*** Records for the exercise ***

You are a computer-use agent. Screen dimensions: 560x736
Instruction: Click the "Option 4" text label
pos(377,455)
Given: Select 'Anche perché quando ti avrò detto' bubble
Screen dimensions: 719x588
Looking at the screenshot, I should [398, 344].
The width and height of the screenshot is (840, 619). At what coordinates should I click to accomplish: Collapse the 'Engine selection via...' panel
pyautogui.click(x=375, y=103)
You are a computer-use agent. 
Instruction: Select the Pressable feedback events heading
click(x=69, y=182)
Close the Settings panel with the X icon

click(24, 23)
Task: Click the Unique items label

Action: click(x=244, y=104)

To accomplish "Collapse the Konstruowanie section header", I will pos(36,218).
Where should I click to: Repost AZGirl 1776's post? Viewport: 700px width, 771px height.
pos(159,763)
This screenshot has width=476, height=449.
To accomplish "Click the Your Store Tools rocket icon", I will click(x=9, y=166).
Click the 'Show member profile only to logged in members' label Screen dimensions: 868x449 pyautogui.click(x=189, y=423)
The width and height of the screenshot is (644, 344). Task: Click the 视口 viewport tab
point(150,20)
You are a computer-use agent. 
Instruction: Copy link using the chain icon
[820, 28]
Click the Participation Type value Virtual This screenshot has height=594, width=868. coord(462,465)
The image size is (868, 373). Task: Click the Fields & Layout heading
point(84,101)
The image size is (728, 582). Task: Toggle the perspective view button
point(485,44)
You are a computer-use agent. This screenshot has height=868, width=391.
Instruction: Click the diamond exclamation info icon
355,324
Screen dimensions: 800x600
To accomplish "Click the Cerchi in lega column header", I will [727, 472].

*** End of Records for the exercise ***

• _What is being asked_
Repeat the entries exactly, all of them.

• _Answer to this problem_
You are a computer-use agent. Screen dimensions: 560x736
Instruction: Click the "Option 4" text label
pos(377,455)
Given: Select 'Anche perché quando ti avrò detto' bubble
Screen dimensions: 719x588
Looking at the screenshot, I should [398, 344].
The width and height of the screenshot is (840, 619). At what coordinates should I click to accomplish: Collapse the 'Engine selection via...' panel
pyautogui.click(x=375, y=103)
You are a computer-use agent. 
Instruction: Select the Pressable feedback events heading
click(x=69, y=182)
Close the Settings panel with the X icon

click(24, 23)
Task: Click the Unique items label

Action: click(x=244, y=104)

To accomplish "Collapse the Konstruowanie section header", I will pos(36,218).
Where should I click to: Repost AZGirl 1776's post? Viewport: 700px width, 771px height.
pos(159,763)
This screenshot has width=476, height=449.
To accomplish "Click the Your Store Tools rocket icon", I will click(x=9, y=166).
Click the 'Show member profile only to logged in members' label Screen dimensions: 868x449 pyautogui.click(x=189, y=423)
The width and height of the screenshot is (644, 344). Task: Click the 视口 viewport tab
point(150,20)
You are a computer-use agent. 
Instruction: Copy link using the chain icon
[820, 28]
Click the Participation Type value Virtual This screenshot has height=594, width=868. coord(462,465)
The image size is (868, 373). Task: Click the Fields & Layout heading
point(84,101)
The image size is (728, 582). Task: Toggle the perspective view button
point(485,44)
You are a computer-use agent. This screenshot has height=868, width=391.
Instruction: Click the diamond exclamation info icon
355,324
Screen dimensions: 800x600
To accomplish "Click the Cerchi in lega column header", I will [727, 472].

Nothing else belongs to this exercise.